May 9, 2013 at 11:28 am #155072Andrew Garulay, RLAParticipantOne thing that we can’t overlook, and NCA777 touched on it, is that it is one thing to out grow your ability to produce the work all by yourself and another thing to become a manager of people producing your work.
The questions are “When to hire? How to hire?” Most of us think that the “when” is simply at the time that there is more work than you can produce individually. The problem, as NCA777 said, is that the work requires his hand. The ability to manage help and still remain personally engaged and productive has to be considered as well. That is not a skill set that is inherently gained leading up to the need for help. Some people have it within teir genes and some don’t. Some of it can be learned, but you still need a certain baseline of that ability in your individual maleup to be truly successful at it.
I’d say that it is time to hire when you have the work load, the income stream (not necessarilly = to work load), and the cofidence that you can manage help to the point that the firm’s productivity excells the rate of return from the production time you’ll be giving up to manage the help and the financial overhead in adding that employee.
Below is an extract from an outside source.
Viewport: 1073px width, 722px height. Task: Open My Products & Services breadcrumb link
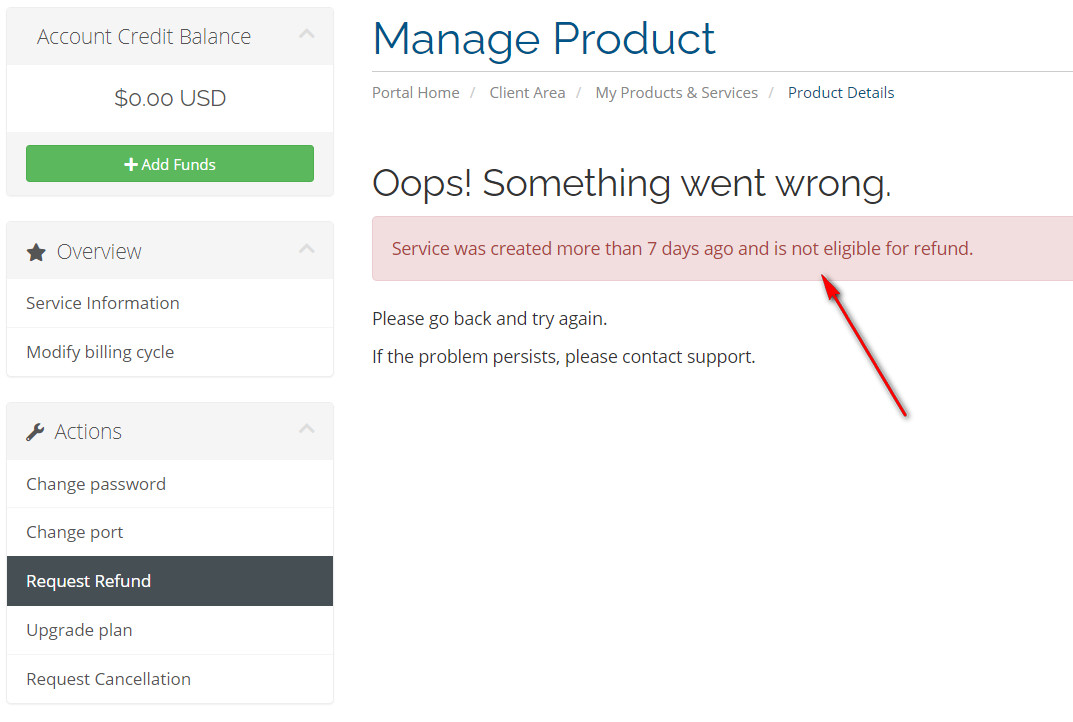click(x=677, y=93)
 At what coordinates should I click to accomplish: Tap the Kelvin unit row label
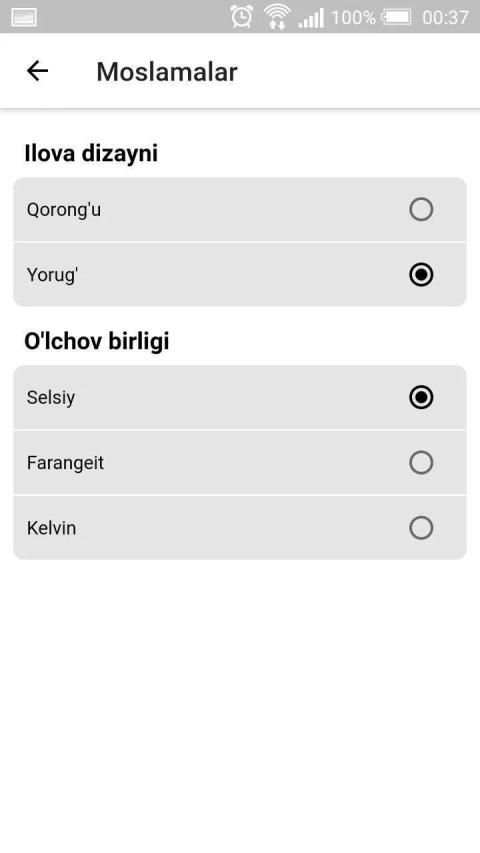point(51,528)
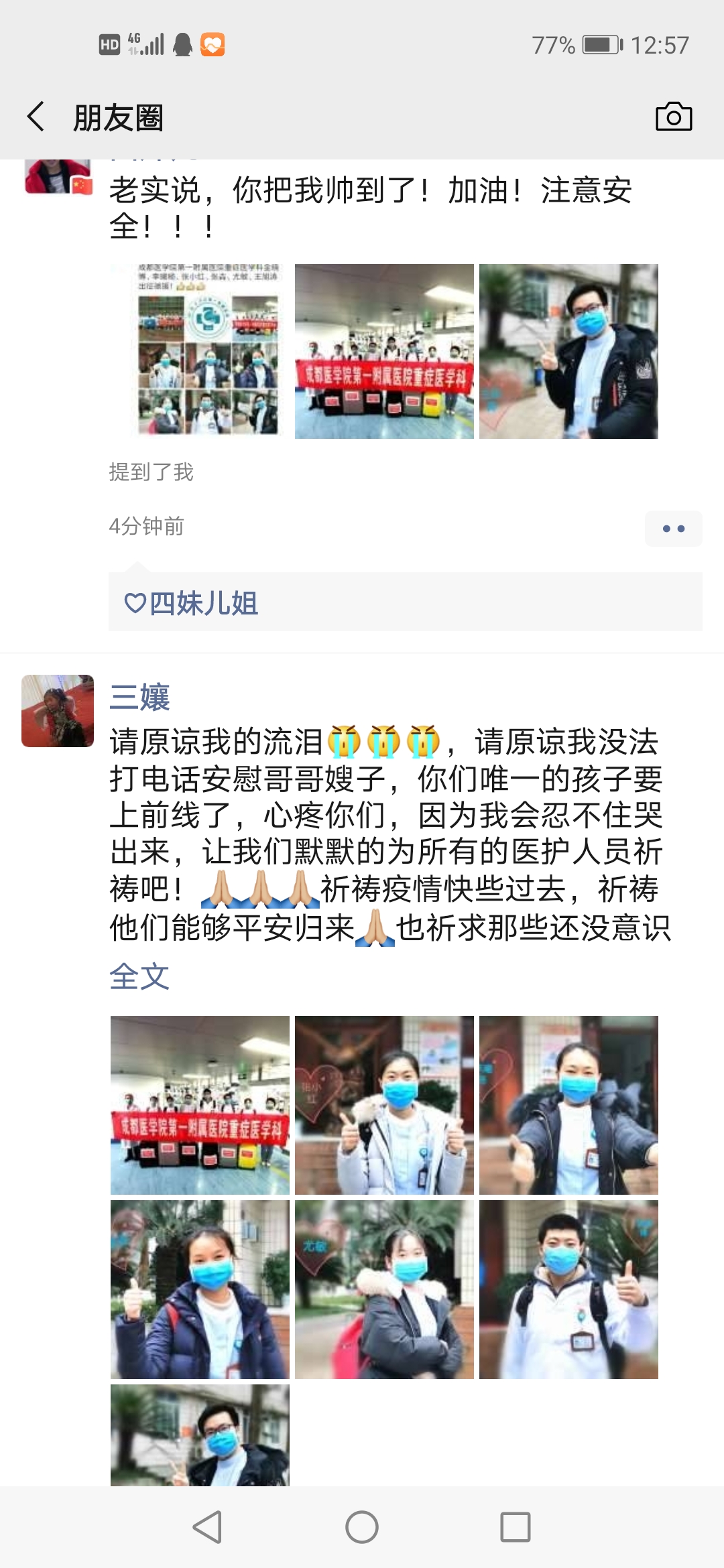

That is a huge gray area.
The tough thing that goes with that is whether it is easier to invest and cultivate your people managing abilities earlier than when you are maxing out personal production. If you are personally maxed out, how are you going to maintain your work flow, train the new person, and manage the work of the new person? Could it be better to ride out the seasonal rush, if it is seasonally related, as an individual and save up the money to pick up that employee at a slower time? That way you can be under less pressure to produce as you cultivate your employee and your employee management skills.
This is something that I think about.
Nick, do you remember “Papercutter” from the other messageboard? he made a hire in the last year and seems to have gotten it down pretty well. You might want to contact him. He is good about sharing thoughts and experiences.
May 9, 2013 at 3:04 pm #155071ncaParticipantThanks Andrew. I do remember him. I’ll reach out at some point, but I think your logic makes a lot of sense. I’m going to think about what you wrote.
May 9, 2013 at 4:27 pm #155070Tanya OlsonParticipantNick – we’re at exactly the same point as you (and sounds like several of us who were forced to start our own shops because of the economy are). We are both working full time and often into nights and weekends, just starting to get ahead, thinking we could sure use some help – and WANT to help new landscape architects enter the profession, but its kind of scary -we don’t have the office space, increased overhead and hardware costs, software costs and time commitments (including bookkeeping and management time that we barely have right now) and long term stability. Looks stable right now, but what about next year? Before you posted this, I’ve been thinking we should call YOU to take on some of our graphics work! haha!
But seriously – and I think this is one of the great benefits of Land8 – I’ll be looking here first when we do think we can manage a new hire. I feel like its worked really well as a professional network. You can really get a pretty good sense of a person by what they write about and what they write….How about you others? Is this a place you’re going to look when you might want to hire either an in-person person or a contract worker?
May 9, 2013 at 6:16 pm #155069Jonathan P. Williams, RLAParticipantNick,
First off congrats on all the work. I am sure it feels good and I know you work hard for it.
Beyond that maybe you should higher someone that can do everything but what is reserved for your hands only.
Meaning what about an assistant that handles all the day to day of the business and frees up your time to just work?